**Source passage:**
-.-.-
This can only be good news.. hopefully it will decrease and help keep the air that little bit less disgusting.
Thank god the aviation industry isn't run by people like you!!!
One of the main reasons why Dubai is a popular transit hub is because it offers connected flights to secondary European or UK cities. For example, if someone wants to fly from Sydney to Glasgow or Birmingham, Emirates can offer direct flights from Dubai to these cities. If you travel via HK, then it only gets you as far as London, where you then have to fetch the coach or train to these cities.
One of the reasons may be that flights from Europe to Hong Kong consistently cost more than flights to mainland destinations, making them less attractive.
A quick look at a map of the world shows why Dubai is more suitable as a hub compared to HK.
It is often far less expensive to transit through Bangkok, Shanghai, Dubai, etc when travelling to Europe. If the major European carriers want to increase Direct HK - Europe traffic, they need only adjust the prices. However, there is one area where Dubai has an advantage. If for example, you are travelling to Manchester, you have to change flights somewhere anyhow - either London, somewhere on the continent, or in Dubai. The requirement (and time involved) to transfer means passengers to secondary cities are more likely to choose Dubai as their transfer point since Dubai is considerably less expensive.
You are right there. If you are travelling from a city like Manchester it is just as convenient to go via Paris or Dubai than to fly down to London and pick up a direct HK flight. In fact, travelling via Paris is actually better, as transiting CDG take less time and it is not as awful as Heathrow. And it is much, much cheaper - Cathay and BA charge a premium for direct flights from London to HK that offers no benefit to travellers from other cities.
-.-.-
**Information supplied:**
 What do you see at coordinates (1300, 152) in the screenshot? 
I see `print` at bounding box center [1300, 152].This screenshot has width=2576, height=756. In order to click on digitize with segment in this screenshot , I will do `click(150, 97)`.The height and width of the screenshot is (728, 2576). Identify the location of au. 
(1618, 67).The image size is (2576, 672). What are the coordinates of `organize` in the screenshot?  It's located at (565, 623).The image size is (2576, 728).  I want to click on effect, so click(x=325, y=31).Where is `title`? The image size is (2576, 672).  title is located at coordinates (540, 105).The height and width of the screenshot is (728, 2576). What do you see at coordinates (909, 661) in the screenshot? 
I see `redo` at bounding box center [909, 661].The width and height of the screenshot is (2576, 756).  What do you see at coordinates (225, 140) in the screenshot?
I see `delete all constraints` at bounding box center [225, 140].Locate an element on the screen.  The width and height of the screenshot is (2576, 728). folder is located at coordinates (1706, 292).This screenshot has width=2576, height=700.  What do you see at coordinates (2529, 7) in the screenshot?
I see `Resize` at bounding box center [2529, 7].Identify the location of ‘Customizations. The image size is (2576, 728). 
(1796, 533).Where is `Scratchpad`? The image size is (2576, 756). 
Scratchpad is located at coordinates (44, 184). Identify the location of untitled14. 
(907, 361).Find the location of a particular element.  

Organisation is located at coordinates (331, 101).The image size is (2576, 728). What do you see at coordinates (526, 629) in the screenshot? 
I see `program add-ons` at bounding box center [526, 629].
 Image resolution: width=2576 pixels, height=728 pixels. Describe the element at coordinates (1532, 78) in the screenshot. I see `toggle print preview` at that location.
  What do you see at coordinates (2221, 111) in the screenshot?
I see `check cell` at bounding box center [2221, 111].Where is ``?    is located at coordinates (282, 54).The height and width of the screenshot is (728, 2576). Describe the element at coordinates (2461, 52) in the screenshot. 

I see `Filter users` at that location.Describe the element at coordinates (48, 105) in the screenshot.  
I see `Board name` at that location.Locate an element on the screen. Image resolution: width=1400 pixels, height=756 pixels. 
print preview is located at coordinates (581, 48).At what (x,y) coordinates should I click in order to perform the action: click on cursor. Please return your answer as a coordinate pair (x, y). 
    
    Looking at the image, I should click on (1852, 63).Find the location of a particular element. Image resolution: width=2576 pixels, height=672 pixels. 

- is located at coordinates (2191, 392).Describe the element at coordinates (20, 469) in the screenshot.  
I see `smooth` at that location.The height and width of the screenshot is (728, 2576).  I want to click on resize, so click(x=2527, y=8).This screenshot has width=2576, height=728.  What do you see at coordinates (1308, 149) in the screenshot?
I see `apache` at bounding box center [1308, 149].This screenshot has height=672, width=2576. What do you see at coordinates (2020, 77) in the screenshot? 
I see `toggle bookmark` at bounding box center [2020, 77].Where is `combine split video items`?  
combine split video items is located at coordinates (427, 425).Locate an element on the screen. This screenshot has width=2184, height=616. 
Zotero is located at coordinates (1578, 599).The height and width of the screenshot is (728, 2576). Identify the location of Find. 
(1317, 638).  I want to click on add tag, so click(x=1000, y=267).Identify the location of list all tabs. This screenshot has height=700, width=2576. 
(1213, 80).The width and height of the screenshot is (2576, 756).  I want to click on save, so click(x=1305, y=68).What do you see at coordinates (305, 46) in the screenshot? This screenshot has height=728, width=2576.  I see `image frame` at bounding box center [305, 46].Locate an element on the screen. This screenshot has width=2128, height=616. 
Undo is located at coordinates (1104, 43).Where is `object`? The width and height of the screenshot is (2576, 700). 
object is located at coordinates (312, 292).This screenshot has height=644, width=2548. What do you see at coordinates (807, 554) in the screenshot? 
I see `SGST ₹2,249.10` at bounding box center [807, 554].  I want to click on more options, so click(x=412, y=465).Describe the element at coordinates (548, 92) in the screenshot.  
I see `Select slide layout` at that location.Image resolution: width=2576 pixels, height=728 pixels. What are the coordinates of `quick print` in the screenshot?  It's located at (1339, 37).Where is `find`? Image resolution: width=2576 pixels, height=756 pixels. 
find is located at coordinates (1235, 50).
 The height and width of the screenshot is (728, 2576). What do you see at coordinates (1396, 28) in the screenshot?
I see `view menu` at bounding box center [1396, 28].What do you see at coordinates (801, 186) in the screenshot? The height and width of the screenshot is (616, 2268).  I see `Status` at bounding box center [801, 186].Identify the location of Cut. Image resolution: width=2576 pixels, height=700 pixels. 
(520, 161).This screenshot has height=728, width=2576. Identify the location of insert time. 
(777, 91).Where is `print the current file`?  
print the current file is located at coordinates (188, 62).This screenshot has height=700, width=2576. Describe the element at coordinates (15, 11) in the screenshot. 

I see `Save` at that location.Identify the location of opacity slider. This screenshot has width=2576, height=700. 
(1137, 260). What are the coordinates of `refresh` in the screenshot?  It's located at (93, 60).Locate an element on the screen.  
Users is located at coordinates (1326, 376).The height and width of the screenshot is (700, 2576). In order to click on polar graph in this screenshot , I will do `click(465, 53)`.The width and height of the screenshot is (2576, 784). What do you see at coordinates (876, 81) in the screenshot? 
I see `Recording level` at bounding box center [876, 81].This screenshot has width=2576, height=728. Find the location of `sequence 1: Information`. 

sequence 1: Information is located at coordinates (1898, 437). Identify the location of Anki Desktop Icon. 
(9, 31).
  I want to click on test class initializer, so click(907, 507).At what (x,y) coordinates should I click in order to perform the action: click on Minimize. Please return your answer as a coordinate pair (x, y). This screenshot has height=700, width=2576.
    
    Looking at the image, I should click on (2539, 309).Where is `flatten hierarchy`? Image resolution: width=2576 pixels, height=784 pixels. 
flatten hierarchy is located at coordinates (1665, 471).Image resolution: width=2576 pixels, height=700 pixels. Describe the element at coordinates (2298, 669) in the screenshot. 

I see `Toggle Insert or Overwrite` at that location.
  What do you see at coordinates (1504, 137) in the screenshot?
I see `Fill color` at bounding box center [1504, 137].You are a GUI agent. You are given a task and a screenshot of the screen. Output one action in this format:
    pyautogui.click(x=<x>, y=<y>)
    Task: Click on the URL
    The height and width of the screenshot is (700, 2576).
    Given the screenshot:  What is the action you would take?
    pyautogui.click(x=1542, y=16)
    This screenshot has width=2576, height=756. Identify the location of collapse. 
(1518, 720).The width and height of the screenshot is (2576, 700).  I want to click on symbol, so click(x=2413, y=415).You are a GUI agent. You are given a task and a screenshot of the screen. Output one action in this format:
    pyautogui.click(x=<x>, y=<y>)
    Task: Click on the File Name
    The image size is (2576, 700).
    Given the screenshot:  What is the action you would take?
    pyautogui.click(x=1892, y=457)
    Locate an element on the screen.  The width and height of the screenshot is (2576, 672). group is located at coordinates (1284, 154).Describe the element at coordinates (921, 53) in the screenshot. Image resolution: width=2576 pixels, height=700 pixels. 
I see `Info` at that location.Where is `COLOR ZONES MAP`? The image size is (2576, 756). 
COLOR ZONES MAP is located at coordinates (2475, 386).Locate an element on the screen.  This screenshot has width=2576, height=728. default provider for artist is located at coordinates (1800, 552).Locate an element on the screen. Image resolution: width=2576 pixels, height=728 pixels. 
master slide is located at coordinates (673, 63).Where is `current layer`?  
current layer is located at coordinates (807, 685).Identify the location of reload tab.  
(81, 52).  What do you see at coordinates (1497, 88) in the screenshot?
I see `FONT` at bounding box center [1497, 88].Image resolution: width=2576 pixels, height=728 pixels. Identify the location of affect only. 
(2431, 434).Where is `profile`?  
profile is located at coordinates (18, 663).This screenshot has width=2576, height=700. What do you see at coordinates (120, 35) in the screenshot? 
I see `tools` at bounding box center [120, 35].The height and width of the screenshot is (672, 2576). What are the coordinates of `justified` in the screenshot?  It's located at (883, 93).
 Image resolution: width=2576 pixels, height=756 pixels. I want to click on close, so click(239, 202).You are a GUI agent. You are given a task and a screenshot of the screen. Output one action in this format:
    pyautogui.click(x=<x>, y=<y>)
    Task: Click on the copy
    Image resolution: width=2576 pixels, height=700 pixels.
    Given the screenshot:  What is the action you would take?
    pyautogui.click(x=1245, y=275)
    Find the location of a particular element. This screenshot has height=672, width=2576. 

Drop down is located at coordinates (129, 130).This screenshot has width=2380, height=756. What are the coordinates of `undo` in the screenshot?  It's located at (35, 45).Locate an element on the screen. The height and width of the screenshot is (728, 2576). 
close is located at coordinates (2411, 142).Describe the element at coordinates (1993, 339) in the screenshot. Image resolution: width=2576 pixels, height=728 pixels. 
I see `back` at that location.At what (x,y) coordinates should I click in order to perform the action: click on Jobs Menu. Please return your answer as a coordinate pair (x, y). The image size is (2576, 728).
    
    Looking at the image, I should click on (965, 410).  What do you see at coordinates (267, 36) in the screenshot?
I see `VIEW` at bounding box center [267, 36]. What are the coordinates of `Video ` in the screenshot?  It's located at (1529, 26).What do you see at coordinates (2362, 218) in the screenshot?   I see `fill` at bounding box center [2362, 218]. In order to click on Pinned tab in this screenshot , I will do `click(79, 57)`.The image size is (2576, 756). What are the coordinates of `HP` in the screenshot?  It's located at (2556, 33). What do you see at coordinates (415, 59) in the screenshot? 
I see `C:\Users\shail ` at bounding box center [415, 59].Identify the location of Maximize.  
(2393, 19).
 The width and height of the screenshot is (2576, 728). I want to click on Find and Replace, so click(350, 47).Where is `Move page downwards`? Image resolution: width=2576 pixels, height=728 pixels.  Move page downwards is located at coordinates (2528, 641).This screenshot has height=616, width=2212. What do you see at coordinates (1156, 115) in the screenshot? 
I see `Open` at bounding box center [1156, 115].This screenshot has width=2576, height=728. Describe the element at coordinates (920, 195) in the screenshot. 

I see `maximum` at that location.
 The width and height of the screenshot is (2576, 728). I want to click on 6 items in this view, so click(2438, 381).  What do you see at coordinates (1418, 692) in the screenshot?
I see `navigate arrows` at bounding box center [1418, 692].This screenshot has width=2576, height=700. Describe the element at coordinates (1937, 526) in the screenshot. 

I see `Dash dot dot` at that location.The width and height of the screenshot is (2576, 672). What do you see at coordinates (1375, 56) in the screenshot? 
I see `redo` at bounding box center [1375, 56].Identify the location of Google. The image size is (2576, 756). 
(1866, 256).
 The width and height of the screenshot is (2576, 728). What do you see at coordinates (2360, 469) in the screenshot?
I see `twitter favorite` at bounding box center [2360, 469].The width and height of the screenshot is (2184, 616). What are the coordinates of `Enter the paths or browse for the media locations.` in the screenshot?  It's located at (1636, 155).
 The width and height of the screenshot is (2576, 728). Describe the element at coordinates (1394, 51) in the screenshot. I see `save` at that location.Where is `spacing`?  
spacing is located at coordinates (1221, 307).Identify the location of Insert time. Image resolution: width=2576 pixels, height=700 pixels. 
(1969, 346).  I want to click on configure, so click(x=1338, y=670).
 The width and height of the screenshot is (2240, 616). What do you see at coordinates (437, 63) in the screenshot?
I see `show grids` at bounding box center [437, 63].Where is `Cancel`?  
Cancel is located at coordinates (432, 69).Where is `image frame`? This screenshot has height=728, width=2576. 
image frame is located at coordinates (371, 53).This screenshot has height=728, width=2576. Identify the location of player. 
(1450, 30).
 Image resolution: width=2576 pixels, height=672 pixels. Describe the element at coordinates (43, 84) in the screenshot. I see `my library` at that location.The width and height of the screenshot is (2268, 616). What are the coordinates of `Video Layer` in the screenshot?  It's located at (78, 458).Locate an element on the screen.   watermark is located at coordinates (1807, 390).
-.-.-
**Short task:**
According to the reader comments, which two airlines charge a premium for direct flights from London to HK? The listing has no connection to the reader comments.

**Written response:**
Cathay and BA.